Entries for locating words and elements
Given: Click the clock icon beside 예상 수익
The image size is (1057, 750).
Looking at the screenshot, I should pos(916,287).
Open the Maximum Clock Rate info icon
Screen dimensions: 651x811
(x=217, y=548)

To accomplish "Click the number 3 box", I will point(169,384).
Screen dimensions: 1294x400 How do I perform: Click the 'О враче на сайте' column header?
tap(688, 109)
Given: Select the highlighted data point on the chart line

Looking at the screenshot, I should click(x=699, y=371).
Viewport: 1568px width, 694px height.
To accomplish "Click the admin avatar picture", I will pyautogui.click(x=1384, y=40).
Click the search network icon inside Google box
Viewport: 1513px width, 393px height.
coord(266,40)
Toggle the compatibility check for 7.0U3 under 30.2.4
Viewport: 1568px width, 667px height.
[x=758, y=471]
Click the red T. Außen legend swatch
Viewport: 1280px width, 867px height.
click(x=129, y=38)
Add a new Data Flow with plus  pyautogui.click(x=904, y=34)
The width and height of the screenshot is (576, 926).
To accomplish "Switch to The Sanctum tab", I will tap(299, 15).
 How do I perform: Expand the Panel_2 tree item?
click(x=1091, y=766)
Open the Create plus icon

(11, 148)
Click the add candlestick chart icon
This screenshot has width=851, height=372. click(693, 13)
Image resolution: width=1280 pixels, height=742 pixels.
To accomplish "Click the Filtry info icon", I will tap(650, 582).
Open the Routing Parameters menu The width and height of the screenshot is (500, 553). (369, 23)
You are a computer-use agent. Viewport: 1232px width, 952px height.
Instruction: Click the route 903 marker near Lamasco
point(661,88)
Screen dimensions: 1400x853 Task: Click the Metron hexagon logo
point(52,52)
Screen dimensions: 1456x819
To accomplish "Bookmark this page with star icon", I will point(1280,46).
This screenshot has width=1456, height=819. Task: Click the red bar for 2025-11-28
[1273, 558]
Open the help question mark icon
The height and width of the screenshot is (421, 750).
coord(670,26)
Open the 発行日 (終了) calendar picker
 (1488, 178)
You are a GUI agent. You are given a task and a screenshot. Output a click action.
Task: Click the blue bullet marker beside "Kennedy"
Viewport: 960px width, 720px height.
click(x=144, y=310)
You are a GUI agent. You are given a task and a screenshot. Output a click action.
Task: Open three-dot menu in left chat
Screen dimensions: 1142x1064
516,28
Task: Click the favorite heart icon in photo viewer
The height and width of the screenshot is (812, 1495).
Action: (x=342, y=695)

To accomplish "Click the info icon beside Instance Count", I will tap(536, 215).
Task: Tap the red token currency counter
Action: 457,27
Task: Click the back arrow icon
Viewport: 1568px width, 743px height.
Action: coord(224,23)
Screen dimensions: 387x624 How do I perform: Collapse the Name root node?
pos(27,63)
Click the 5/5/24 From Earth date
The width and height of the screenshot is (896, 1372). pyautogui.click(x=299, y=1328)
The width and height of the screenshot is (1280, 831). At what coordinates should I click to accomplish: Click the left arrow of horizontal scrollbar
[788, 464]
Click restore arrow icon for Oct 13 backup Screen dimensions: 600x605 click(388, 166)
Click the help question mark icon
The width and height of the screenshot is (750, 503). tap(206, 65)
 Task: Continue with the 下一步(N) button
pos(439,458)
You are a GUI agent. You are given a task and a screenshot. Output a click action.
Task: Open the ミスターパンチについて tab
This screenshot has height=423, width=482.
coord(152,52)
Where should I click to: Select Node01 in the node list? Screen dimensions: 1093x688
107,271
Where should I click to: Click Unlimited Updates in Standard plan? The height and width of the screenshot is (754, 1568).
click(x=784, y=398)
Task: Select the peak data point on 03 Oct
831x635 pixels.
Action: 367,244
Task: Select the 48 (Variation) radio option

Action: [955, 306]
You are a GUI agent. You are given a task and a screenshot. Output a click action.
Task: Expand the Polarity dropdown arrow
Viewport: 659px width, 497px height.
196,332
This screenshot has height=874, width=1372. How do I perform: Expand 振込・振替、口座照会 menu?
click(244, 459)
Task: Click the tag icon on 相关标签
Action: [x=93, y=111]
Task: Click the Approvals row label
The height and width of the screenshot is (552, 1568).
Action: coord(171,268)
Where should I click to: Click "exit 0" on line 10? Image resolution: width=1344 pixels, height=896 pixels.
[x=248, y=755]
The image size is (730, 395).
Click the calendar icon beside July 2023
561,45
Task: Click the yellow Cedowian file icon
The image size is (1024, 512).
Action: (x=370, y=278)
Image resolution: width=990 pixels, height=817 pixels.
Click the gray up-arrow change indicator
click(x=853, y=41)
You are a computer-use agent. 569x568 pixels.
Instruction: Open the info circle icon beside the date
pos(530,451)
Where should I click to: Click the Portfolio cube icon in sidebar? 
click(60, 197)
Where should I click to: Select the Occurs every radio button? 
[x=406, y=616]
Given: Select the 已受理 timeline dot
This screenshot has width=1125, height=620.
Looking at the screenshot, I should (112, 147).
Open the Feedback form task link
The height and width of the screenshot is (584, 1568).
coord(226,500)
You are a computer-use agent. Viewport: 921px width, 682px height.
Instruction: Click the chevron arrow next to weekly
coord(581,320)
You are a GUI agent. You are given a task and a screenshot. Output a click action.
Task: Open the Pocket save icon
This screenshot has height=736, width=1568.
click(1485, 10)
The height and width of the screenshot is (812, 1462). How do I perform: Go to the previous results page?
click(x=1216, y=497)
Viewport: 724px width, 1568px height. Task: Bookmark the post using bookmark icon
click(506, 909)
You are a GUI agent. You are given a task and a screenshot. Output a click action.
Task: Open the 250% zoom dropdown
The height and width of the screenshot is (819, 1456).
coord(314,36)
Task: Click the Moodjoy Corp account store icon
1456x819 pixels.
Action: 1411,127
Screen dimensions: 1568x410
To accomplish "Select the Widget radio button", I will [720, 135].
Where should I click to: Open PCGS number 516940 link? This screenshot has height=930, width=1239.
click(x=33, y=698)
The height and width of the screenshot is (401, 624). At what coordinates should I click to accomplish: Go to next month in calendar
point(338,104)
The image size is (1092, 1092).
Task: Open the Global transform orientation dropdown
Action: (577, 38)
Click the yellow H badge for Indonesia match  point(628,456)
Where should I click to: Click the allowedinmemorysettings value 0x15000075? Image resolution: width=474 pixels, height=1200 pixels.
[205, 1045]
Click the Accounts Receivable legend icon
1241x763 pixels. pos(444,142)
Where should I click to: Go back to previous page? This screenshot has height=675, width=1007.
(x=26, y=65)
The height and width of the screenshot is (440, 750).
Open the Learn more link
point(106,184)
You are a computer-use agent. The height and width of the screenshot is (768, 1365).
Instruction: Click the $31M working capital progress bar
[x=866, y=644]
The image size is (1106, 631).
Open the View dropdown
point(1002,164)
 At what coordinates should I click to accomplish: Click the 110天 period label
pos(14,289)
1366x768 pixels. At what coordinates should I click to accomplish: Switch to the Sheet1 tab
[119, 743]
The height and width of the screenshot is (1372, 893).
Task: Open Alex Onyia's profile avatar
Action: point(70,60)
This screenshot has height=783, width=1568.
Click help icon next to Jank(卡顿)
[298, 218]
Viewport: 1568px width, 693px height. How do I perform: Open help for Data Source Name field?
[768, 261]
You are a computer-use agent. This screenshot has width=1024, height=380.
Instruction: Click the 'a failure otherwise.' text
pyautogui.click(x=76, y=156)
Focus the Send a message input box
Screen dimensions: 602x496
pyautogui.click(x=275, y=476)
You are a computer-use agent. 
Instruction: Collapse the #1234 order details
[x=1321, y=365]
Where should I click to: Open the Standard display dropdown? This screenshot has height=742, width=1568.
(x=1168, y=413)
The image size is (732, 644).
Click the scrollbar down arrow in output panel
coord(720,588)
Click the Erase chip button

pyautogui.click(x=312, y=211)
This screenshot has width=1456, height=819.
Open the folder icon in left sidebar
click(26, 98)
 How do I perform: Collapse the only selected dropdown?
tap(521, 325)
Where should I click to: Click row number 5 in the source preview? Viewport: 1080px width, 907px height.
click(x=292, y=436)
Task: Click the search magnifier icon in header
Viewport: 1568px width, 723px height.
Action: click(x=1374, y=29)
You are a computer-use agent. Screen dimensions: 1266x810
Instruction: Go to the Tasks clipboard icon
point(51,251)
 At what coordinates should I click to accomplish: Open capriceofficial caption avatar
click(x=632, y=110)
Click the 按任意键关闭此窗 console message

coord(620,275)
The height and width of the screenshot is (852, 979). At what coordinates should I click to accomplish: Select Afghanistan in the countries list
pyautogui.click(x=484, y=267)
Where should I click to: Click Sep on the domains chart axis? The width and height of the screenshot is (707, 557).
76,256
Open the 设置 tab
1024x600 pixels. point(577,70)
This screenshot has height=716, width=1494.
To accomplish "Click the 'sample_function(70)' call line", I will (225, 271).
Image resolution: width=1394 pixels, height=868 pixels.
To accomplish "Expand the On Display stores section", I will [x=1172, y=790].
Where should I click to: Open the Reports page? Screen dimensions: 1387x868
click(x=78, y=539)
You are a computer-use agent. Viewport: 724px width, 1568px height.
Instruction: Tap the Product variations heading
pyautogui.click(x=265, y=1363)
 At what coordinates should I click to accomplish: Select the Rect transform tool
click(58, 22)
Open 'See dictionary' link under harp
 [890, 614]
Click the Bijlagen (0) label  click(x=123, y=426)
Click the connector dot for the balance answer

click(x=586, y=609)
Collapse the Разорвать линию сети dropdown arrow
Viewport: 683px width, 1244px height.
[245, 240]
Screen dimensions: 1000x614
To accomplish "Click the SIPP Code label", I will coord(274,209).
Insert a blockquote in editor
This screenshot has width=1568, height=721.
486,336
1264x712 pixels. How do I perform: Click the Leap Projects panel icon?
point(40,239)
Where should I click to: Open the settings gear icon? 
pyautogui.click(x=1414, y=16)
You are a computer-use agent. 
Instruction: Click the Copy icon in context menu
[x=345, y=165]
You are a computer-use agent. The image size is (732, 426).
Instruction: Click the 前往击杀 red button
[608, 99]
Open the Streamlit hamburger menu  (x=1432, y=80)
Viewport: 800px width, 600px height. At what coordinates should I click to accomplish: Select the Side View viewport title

> _INSTRUCTION_
Pick out every line of the data that contains the string "under", matching case exactly, and copy each of those lines in full.

> _SOLUTION_
Toggle the compatibility check for 7.0U3 under 30.2.4
Open 'See dictionary' link under harp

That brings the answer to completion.